One example was a complaint by the Confederation of Food and Drink Industries about a specific reference to food products in an earlier draft. 'We do not understand how food products can be environmentally damaging when the final product is eaten,' a spokeswoman commented.
Environmental organisations were bitterly disappointed by the Communication. The European Environmental Bureau said that it 'fails entirely' to set in train significant reductions in the life-cycle environmental burdens of products - and hit out at the Commission for including no environmental objectives in the paper.
The EEB had been particularly keen on a framework Directive to impose general eco-design obligations on businesses. 'Without this framework, the IPP process will have no political drive and no ability to create major changes in the near future,' a spokeswoman commented. 'Does it have to take ten years from the start of IPP studies in 1997 to 2007 to realise what is necessary?'
Setback for national policies
On the surface at least, the IPP Communication may seem like another victim of a growing anti-interventionist tendency in high EU policy-making circles.
There is something to that view. At the same time, the genuine difficulties of mustering an effective products policy should not be understated. Over the next few years, the Commission will be putting in place a number of building-blocks which should give IPP stronger foundations a few years hence - and certainly this is not a policy area which business can now afford to ignore.

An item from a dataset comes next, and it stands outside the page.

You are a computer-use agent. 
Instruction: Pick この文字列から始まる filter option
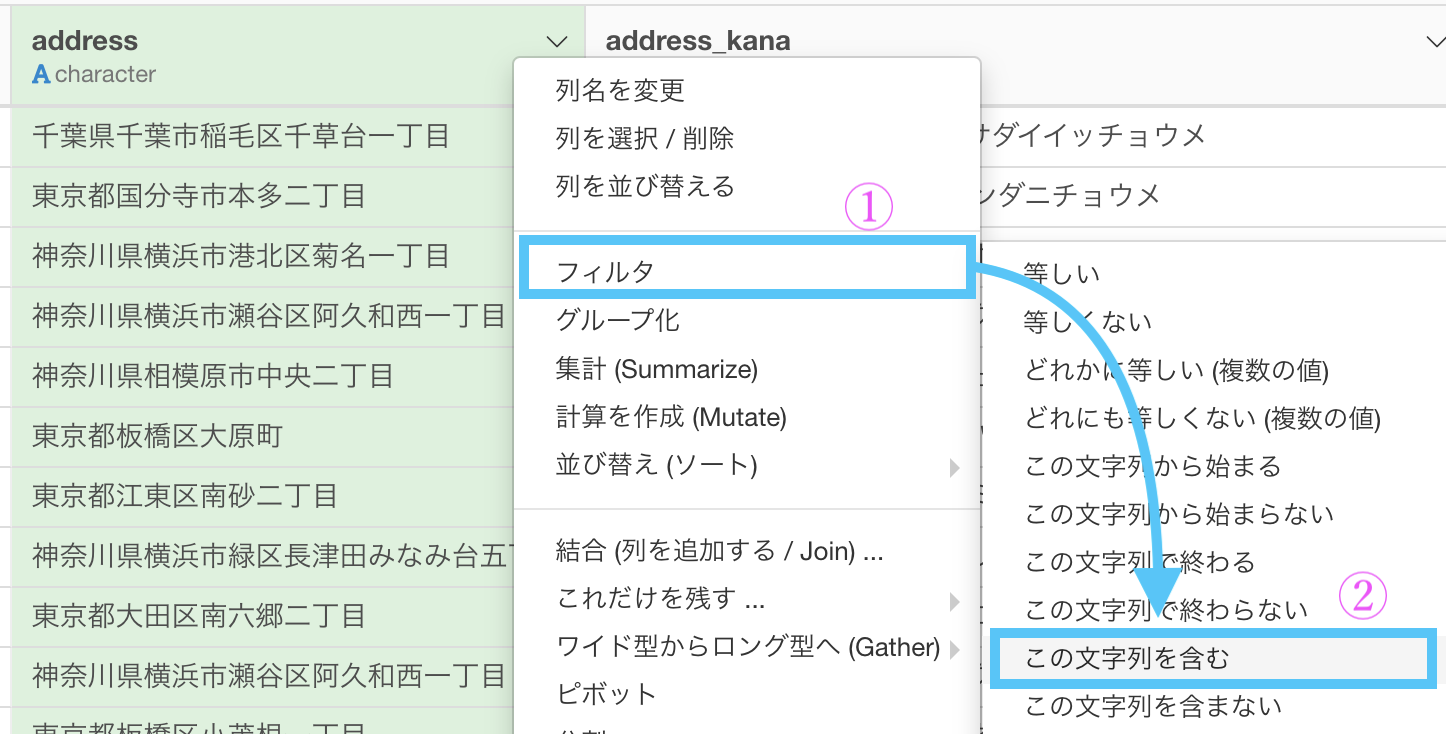click(1151, 467)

That said, the weakness of the Communication may well undermine efforts to build products policies at national level. The UK, which is not among the front-runners, had been looking to the Commission to give a lead - by developing EPDs to encourage the flow of environmental information along supply chains, to take just one example.
An early indication of the impact on Government thinking should come soon, in the shape of a draft UK strategy on sustainable production and consumption. But the Communication has clearly disappointed. Commenting on the paper at a House of Lords inquiry in July, Richard Bird of the Environment Department said: 'We have been influential in shaping the strategic direction of the document. That is not to say that we are entirely happy with it, because it does seem a little light on specific proposals.'
Indeed it is - and for a strategy billed by the Commission as marking a 'major input' to the ten-year programmes on sustainable production and consumption agreed in Johannesburg that is a serious setback.